▶ [Task details]:
The entries below are to be duplicated exactly, with nothing left out.

Collected data:
Start of Block

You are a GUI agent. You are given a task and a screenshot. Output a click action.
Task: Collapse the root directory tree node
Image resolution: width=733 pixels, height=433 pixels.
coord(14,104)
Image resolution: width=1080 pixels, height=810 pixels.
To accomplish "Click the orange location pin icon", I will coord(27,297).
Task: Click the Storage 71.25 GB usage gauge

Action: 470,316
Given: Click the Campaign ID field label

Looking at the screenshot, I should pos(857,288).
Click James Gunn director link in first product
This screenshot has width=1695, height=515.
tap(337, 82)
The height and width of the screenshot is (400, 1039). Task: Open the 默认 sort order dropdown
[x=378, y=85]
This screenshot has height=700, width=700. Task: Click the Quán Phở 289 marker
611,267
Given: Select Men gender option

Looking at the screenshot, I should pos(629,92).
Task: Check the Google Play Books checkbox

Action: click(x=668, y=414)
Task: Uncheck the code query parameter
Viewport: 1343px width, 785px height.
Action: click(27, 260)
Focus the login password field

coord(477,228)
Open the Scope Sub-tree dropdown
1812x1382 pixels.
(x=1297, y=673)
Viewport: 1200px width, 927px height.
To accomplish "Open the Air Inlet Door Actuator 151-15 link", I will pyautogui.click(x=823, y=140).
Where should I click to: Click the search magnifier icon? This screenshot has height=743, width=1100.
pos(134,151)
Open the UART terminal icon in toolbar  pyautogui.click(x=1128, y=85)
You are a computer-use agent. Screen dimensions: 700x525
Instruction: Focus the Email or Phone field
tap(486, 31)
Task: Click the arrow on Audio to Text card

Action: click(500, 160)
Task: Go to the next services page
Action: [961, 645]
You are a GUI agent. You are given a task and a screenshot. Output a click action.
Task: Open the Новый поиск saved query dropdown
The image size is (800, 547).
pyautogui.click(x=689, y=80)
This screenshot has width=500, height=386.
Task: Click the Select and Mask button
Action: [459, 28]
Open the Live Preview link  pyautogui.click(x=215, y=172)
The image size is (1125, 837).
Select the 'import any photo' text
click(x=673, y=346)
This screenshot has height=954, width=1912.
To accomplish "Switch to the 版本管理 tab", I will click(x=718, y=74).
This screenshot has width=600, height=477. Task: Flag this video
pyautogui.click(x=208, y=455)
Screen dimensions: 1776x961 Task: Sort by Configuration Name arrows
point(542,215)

End of Block

▶ [Expected answer]:
You are a GUI agent. You are given a task and a screenshot. Output a click action.
Task: Collapse the root directory tree node
Image resolution: width=733 pixels, height=433 pixels.
coord(14,104)
Image resolution: width=1080 pixels, height=810 pixels.
To accomplish "Click the orange location pin icon", I will coord(27,297).
Task: Click the Storage 71.25 GB usage gauge

Action: 470,316
Given: Click the Campaign ID field label

Looking at the screenshot, I should pos(857,288).
Click James Gunn director link in first product
This screenshot has width=1695, height=515.
tap(337, 82)
The height and width of the screenshot is (400, 1039). Task: Open the 默认 sort order dropdown
[x=378, y=85]
This screenshot has height=700, width=700. Task: Click the Quán Phở 289 marker
611,267
Given: Select Men gender option

Looking at the screenshot, I should pos(629,92).
Task: Check the Google Play Books checkbox

Action: click(x=668, y=414)
Task: Uncheck the code query parameter
Viewport: 1343px width, 785px height.
Action: click(27, 260)
Focus the login password field

coord(477,228)
Open the Scope Sub-tree dropdown
1812x1382 pixels.
(x=1297, y=673)
Viewport: 1200px width, 927px height.
To accomplish "Open the Air Inlet Door Actuator 151-15 link", I will pyautogui.click(x=823, y=140).
Where should I click to: Click the search magnifier icon? This screenshot has height=743, width=1100.
pos(134,151)
Open the UART terminal icon in toolbar  pyautogui.click(x=1128, y=85)
You are a computer-use agent. Screen dimensions: 700x525
Instruction: Focus the Email or Phone field
tap(486, 31)
Task: Click the arrow on Audio to Text card

Action: click(500, 160)
Task: Go to the next services page
Action: [961, 645]
You are a GUI agent. You are given a task and a screenshot. Output a click action.
Task: Open the Новый поиск saved query dropdown
The image size is (800, 547).
pyautogui.click(x=689, y=80)
This screenshot has width=500, height=386.
Task: Click the Select and Mask button
Action: [459, 28]
Open the Live Preview link  pyautogui.click(x=215, y=172)
The image size is (1125, 837).
Select the 'import any photo' text
click(x=673, y=346)
This screenshot has height=954, width=1912.
To accomplish "Switch to the 版本管理 tab", I will click(x=718, y=74).
This screenshot has width=600, height=477. Task: Flag this video
pyautogui.click(x=208, y=455)
Screen dimensions: 1776x961 Task: Sort by Configuration Name arrows
point(542,215)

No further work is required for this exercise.